Portanto, o domínio deste triangulo estratégico é um facilitador para o controle dos estreitos e logo fechamento do MSC. Dessa forma, a exploração dos recursos estratégicos, ademais da militarização deste espaço poderiam ser feitos sem a interferência de atores regionais e/ou extra regionais. Logo, este espaço ganha não apenas um caráter político-militar defensivo, como em um momento futuro pode vir a ser ofensivo (ao passo em que são apropriados os recursos econômicos do espaço), na medida em que se transforma em uma plataforma de projeção de poder marítimo e aéreo para fora do Sudeste asiático.

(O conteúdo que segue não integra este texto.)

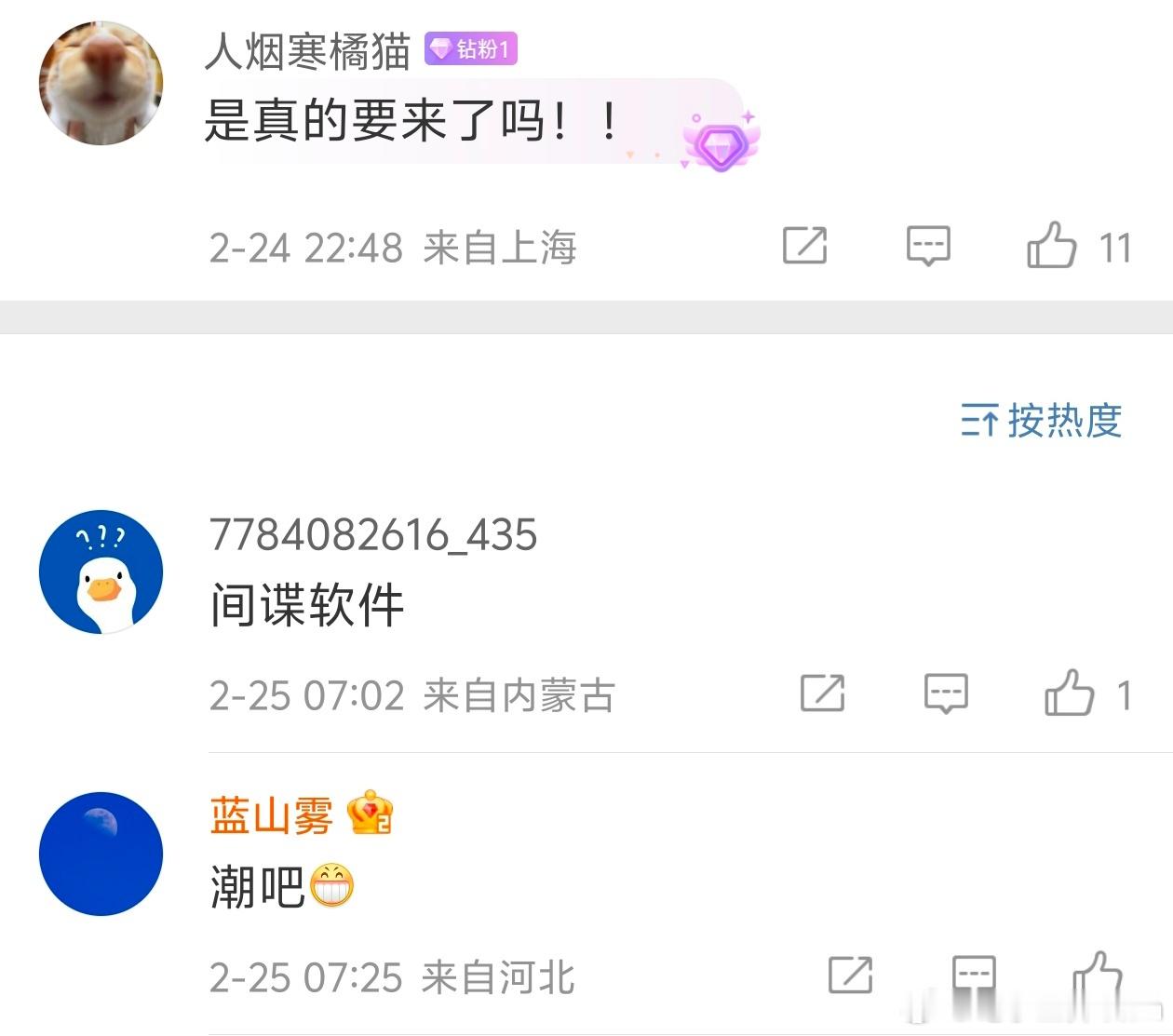
Task: Like the comment from 上海 with 11 likes
Action: coord(1052,245)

3. Histórico das relações entre China e os Estados do SE asiático.
Durante as décadas de 50 e 60 do Século XX poucas foram as movimentações dos Estados que hoje disputam o MSC em relação a este espaço. Os efeitos da Segunda Guerra Mundial ainda se faziam sentir nas capacidades políticas, militares e econômicas desses atores. É a partir da década de 70 que as relações entre estas partes começam a mudar e ao longo da década seguinte se intensificam. O programa "Reforma e Abertura" posto em pratica por Deng Xiaoping buscava modernizar a China política e economicamente, logo alterou a posição do país em relação a sua vizinha imediata no sentido contrário ao que vinha sendo praticado pelo credo maoísta. A exportação da revolução comunista, promovida através do financiamento de guerrilhas nos países do SE asiático, deixa de ser o objetivo de política externa da China e em seu lugar passa a figurar a busca pela distensão a reaproximação diplomática e econômica com esses Estados. Como consequência, em 1974 a China reatou relações com a Malásia e no ano seguinte fez o mesmo com Filipinas e Tailândia. Outro motivo para a retomada das relações foi graças a concordância entre a China e a Associação das Nações do Sudeste Asiático (ASEAN criada em 1967, a partir do consenso entre Tailândia, Indonésia, Malásia, Filipinas e Singapura e mais tarde acrescida de Brunei na década de 80, Vietnã, Myanmar, Laos e Camboja na década de 90) quanto à reprovação da invasão do Camboja pelo Vietnã em 1978.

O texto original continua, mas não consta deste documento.